Compare the issue of Roma immigration and integration, which has been a thorn in Europe’s eye for over 600 years, to ongoing discussions over Muslim immigration and integration Western Europe, which when you think about it, only surfaced no more than half a century ago, then the magnitude of the Roma problem looks really deep-rooted.
This is not the first time France has attempted to expel Roma from its borders. But what is different now, are the bad examples the likes of France and Italy are setting Eastern Europe, where most of the Roma come from. It is hard to maintain a position of moral superiority and lecture the new member state of the EU on human rights and due processes, when a founding member of the EU literally ships out an unwanted group of minorities, back to a country where they are even more despised and discriminated against – rightly or wrongly, has a lot to do with where you live and how you see the problem, but that’s for another day.
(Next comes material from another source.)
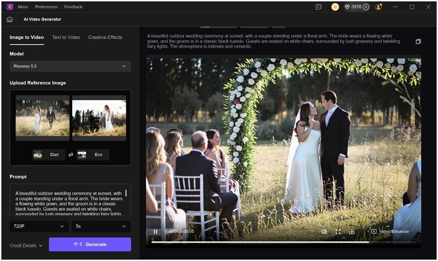Screen dimensions: 438x261
Task: Click the Generate button
Action: (x=90, y=245)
Back to France and the present time. The question is amplified, because the construct and aspirations of the European Union ensure that such so-called “domestic affairs” are no longer domestic, but have consequences far beyond its borders. The implications of Sarkozy’s calculated political machinations are now weighed with either worries or jubilation by government ministers and right-winged nationalists, in places like Sofia and Bucharest. But that’s hardly Sarkozy’s problems at this very moment.